** ABOUT THIS EXERCISE **
All pictures should be dropped, and only the lines from the top of the entries below through the line containing "The height and" repeated exactly, both ends included.

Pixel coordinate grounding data

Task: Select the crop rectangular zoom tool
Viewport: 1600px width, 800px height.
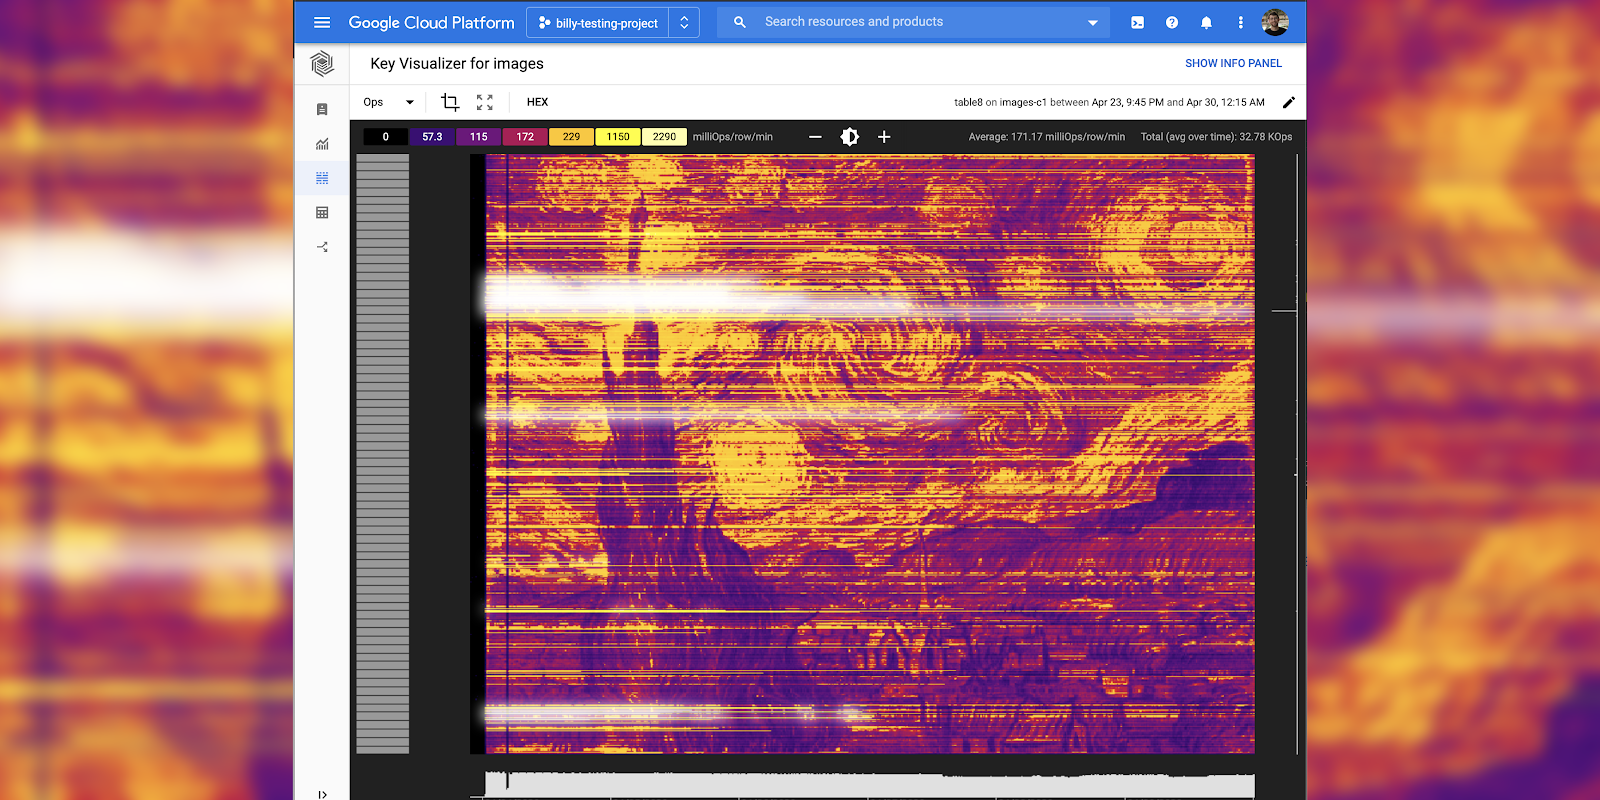Action: click(450, 102)
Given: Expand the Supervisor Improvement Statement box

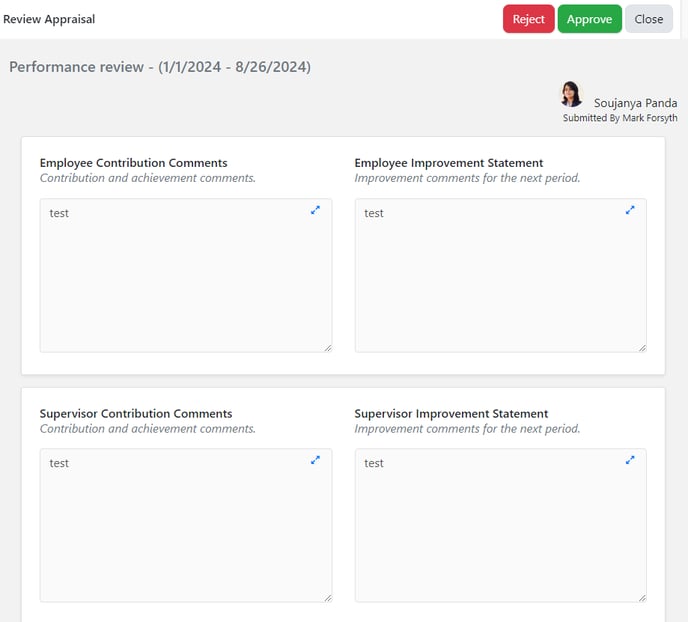Looking at the screenshot, I should pos(630,460).
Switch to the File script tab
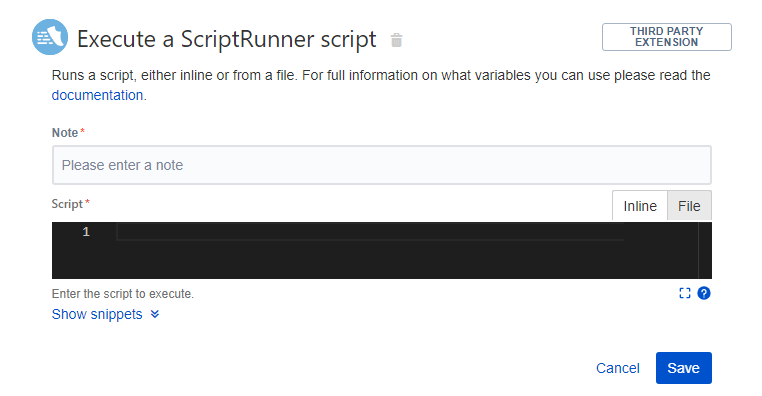Image resolution: width=762 pixels, height=396 pixels. click(689, 206)
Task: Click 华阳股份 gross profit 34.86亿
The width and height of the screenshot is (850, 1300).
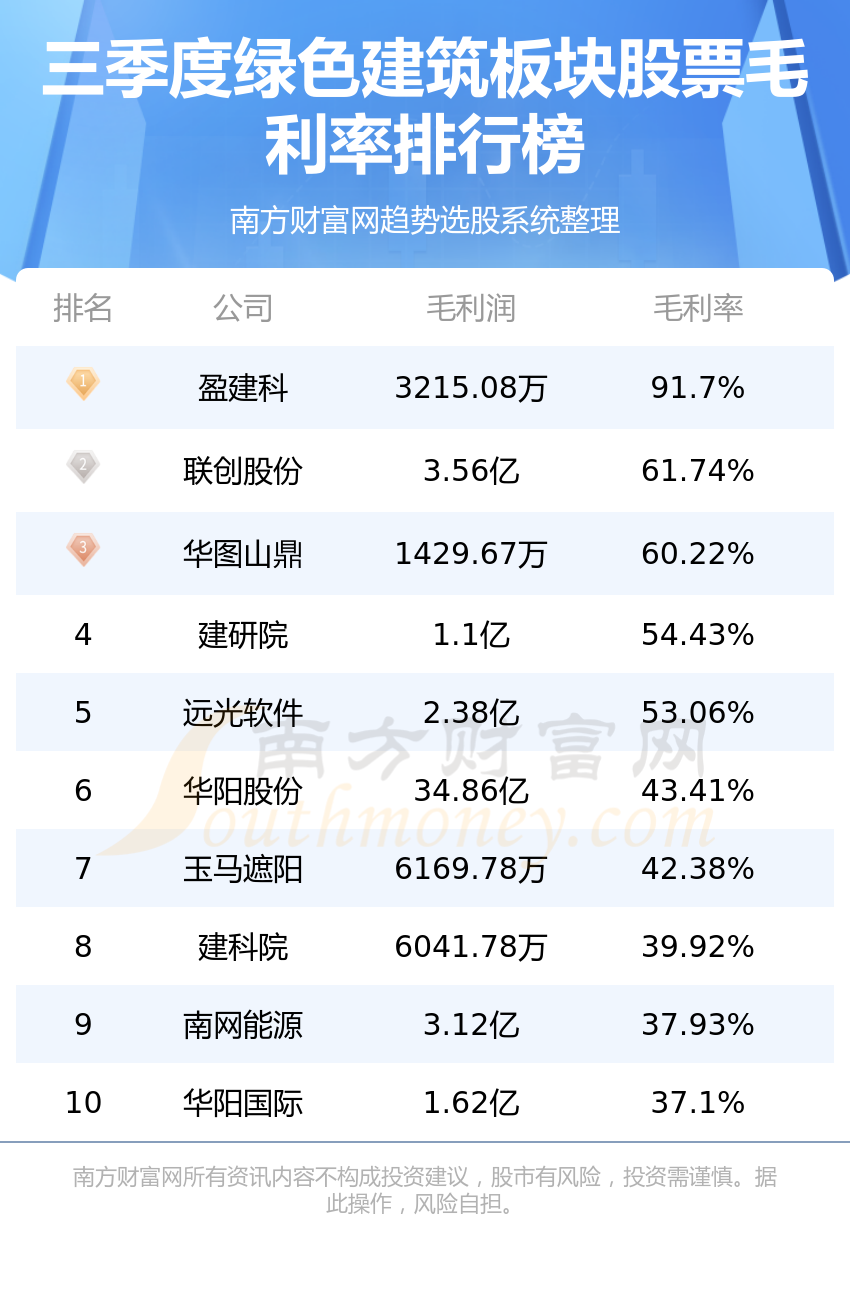Action: click(x=471, y=790)
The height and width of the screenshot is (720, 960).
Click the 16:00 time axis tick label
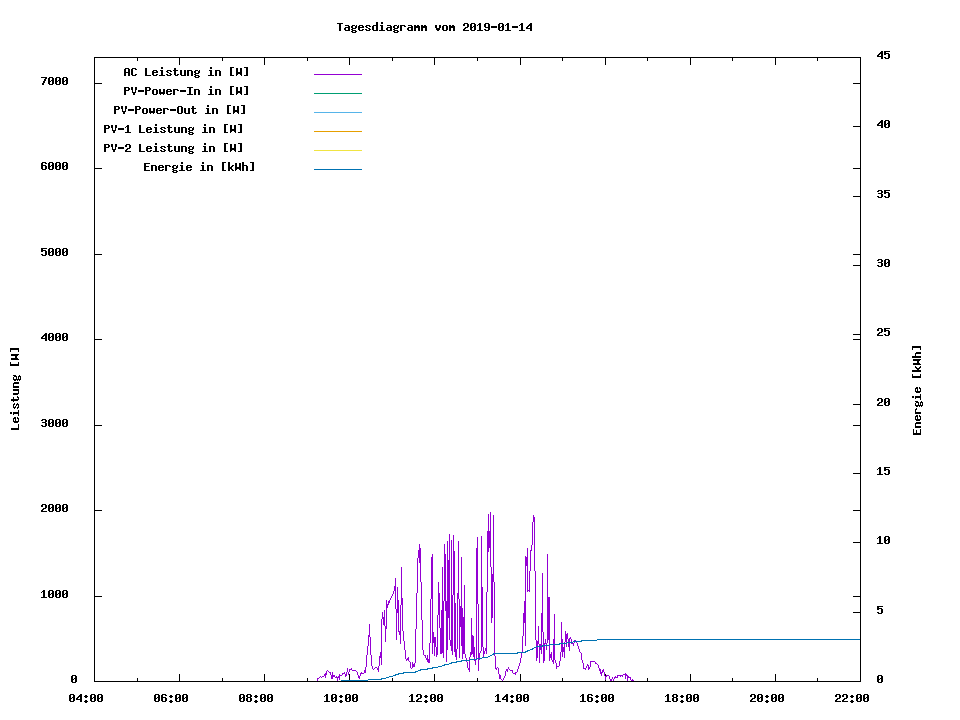[597, 698]
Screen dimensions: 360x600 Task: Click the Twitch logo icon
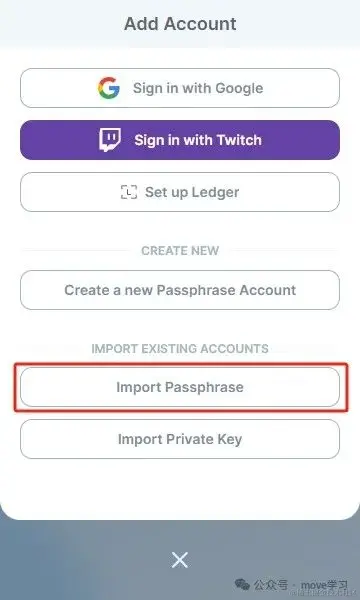pyautogui.click(x=110, y=140)
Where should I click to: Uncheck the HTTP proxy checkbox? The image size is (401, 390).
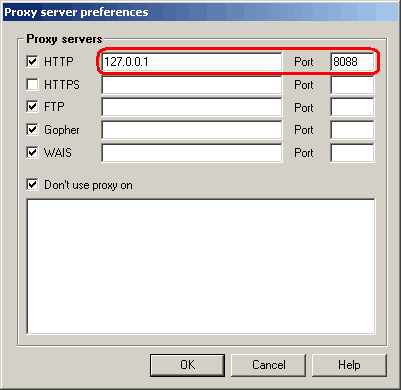(32, 62)
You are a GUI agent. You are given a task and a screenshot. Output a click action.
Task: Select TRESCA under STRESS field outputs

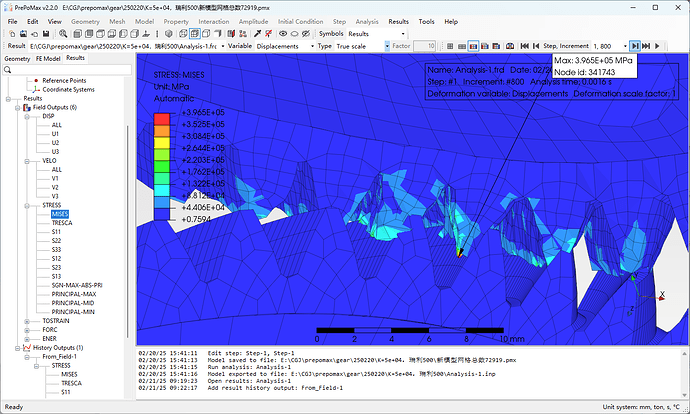point(62,223)
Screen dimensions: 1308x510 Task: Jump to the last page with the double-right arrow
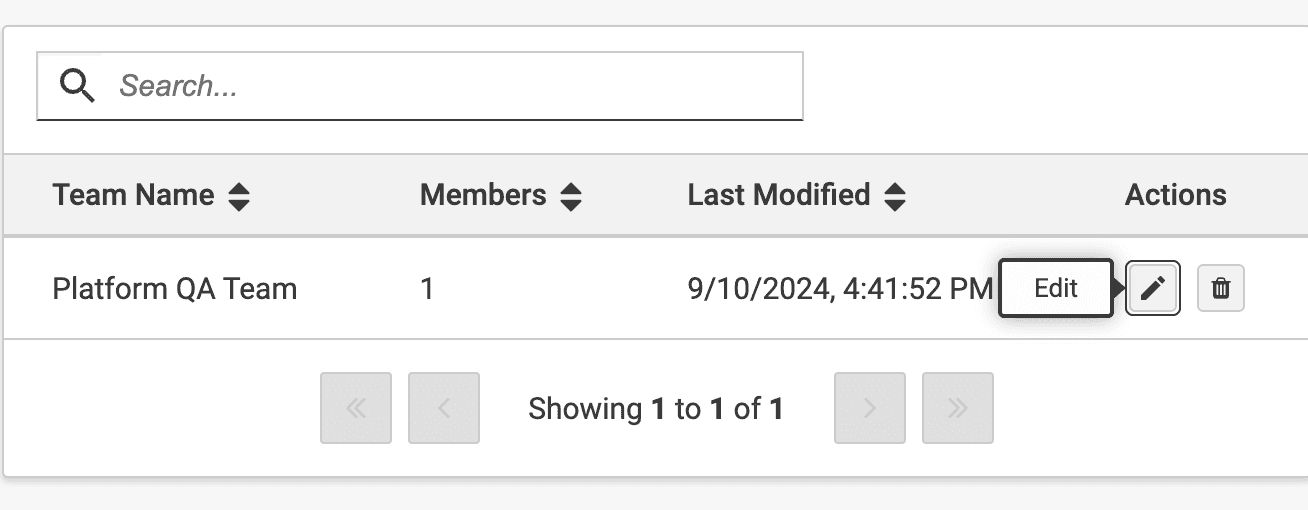pos(958,408)

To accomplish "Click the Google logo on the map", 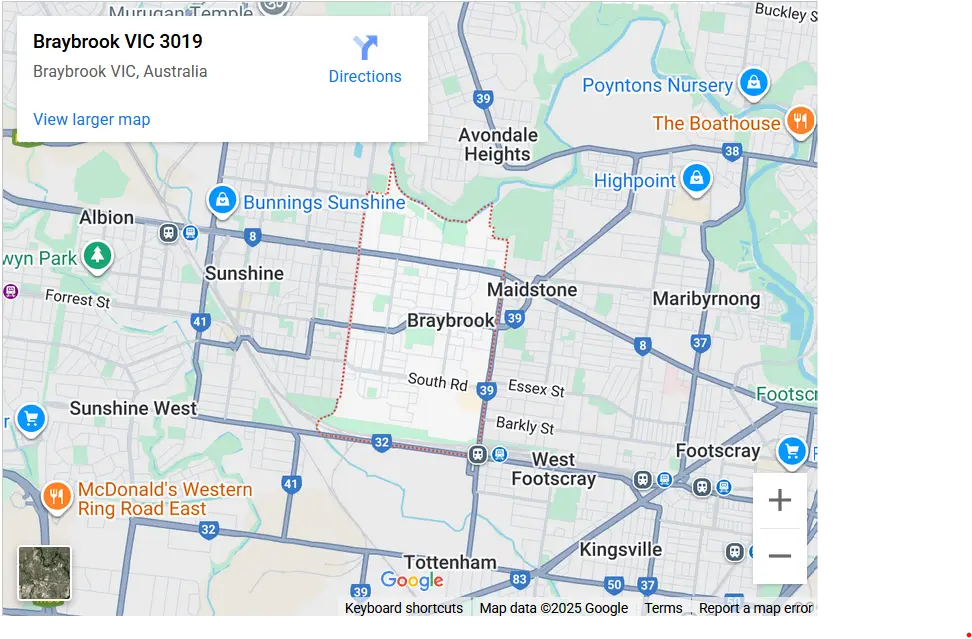I will [x=413, y=580].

** RESPONSE AREA **
Task: Select the crop rectangular zoom tool
Viewport: 1600px width, 800px height.
Action: click(450, 102)
Given: Expand the Supervisor Improvement Statement box

Looking at the screenshot, I should pos(630,460).
Switch to the File script tab
Image resolution: width=762 pixels, height=396 pixels. click(689, 206)
Task: Click 华阳股份 gross profit 34.86亿
The width and height of the screenshot is (850, 1300).
Action: click(x=471, y=790)
The height and width of the screenshot is (720, 960).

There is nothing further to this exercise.